TO DO => Quote the text about fascism from "We also have" to "slavery in history.".

The fact that Amerika has never entered a revolutionary situation is
amazing to say the least. However, it does not mitigate the arrival of
fascism. This country is indeed a police state wherein the political
ascendancy is tied into and protects the interest of the upper class. It
is very much characterized by militarism, imperialism, and racism. By
those very definitions it would be silly for intellectuals to continue
to ponder on the presence of fascism and its shock troops.
Our new “pigs are beautiful” President Donald Trump is trying to reverse
the constitution in order to make Amerikkka an all-white nation as the
“Founding Fathers” intended for it to be. But in determining this
birthright claim, does this not automatically push out the European
colonial master? This would seem to be a true statement, but if we look
at fascist predatory culture, it shows that anything of any great value
that ever traded hands between the Europeans was taken by a force of
arms. History in itself is indeed economically-motivated class struggle.
We also have the situation of Mexico being seen as a villain of white
Amerikkka to glean from. This is the same stance that the earlier
Europeans used to justify the extermination of the Indians and the
racist attacks against black brothers and sisters who had already
suffered the worst form of slavery in history.

SUPPLIED ENTRIES =>
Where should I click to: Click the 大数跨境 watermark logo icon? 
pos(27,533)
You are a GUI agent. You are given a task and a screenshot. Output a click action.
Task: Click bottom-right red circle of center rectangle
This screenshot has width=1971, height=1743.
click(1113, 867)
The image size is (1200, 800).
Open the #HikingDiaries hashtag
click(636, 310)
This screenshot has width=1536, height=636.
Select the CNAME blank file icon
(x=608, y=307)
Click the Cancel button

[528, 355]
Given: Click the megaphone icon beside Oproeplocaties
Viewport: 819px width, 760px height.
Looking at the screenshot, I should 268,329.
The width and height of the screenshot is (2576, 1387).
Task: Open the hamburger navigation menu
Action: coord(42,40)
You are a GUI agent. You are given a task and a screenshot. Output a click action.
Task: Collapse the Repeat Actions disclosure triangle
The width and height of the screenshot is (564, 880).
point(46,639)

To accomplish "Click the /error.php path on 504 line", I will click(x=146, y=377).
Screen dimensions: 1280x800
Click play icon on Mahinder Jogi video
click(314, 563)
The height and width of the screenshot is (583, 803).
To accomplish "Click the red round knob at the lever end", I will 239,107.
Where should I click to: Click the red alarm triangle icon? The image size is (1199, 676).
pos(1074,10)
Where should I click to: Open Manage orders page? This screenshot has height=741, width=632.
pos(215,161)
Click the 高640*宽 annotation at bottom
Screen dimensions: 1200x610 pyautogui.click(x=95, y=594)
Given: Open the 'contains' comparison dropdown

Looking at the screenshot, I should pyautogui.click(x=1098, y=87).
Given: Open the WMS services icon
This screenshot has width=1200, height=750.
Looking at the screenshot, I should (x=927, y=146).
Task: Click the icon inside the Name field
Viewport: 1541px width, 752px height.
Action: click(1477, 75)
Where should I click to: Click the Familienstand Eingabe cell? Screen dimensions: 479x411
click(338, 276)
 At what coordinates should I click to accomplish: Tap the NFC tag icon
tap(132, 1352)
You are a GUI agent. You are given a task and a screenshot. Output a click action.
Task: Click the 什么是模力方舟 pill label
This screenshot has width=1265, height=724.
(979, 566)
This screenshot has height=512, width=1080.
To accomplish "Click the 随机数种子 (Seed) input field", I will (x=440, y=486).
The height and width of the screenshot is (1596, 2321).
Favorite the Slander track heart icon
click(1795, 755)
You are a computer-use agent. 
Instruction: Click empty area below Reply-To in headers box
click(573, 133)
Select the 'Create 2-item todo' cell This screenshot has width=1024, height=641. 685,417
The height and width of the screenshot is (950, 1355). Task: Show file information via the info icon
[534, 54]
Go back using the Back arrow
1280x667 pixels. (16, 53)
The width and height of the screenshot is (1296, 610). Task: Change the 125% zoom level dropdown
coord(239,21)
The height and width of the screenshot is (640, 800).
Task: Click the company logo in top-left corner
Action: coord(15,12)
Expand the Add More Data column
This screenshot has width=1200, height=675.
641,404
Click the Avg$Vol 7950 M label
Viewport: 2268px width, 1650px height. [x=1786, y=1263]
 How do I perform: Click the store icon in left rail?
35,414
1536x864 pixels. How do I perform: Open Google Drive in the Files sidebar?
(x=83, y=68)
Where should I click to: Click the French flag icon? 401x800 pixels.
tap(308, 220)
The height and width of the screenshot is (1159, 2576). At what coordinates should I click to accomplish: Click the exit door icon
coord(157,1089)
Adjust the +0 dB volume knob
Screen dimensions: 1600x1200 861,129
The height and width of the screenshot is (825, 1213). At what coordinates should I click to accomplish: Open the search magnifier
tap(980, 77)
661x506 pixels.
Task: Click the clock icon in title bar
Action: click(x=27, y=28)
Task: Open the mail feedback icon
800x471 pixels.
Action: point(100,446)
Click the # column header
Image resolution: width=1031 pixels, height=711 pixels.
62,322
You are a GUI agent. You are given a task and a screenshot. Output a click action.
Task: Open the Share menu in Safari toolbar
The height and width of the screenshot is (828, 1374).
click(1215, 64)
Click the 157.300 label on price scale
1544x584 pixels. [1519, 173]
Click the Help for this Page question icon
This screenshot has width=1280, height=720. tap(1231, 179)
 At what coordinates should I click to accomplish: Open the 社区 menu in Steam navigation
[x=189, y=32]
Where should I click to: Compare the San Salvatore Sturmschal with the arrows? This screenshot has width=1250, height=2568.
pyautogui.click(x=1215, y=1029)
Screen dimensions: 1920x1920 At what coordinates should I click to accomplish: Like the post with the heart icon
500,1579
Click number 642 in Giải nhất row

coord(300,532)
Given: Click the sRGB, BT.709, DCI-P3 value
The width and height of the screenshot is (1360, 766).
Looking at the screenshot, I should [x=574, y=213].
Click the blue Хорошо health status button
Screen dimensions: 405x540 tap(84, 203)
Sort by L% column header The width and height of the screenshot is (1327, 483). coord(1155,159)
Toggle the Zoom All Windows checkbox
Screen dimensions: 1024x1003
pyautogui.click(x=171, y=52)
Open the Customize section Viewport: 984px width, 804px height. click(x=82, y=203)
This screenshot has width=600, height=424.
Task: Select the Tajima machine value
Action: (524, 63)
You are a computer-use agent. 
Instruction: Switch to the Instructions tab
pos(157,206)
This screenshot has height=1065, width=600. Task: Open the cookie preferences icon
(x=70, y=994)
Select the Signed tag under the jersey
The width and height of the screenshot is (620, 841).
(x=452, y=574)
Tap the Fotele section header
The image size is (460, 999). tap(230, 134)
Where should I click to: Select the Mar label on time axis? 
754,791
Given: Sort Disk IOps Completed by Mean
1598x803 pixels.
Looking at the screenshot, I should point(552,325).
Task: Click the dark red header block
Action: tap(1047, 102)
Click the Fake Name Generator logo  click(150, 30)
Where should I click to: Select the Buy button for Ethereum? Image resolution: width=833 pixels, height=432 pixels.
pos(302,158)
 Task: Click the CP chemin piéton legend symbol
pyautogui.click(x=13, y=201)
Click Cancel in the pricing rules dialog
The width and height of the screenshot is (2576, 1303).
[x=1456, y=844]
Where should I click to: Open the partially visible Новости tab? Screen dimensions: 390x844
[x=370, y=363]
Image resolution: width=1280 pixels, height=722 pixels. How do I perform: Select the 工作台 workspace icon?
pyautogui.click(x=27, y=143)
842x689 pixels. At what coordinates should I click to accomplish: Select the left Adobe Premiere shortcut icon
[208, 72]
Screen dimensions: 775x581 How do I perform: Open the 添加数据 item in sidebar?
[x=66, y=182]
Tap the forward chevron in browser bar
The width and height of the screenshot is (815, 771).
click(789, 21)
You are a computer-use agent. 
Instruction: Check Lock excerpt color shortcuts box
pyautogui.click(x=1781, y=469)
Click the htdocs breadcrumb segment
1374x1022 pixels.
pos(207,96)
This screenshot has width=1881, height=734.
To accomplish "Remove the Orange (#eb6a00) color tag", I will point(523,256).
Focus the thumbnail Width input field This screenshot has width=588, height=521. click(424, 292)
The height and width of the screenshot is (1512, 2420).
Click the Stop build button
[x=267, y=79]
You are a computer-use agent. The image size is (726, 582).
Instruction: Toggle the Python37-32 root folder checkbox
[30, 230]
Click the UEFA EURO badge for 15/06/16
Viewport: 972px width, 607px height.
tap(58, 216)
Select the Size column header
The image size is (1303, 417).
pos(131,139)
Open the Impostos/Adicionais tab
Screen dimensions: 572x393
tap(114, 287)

TASK SOLUTION =>
We also have the situation of Mexico being seen as a villain of white
Amerikkka to glean from. This is the same stance that the earlier
Europeans used to justify the extermination of the Indians and the
racist attacks against black brothers and sisters who had already
suffered the worst form of slavery in history.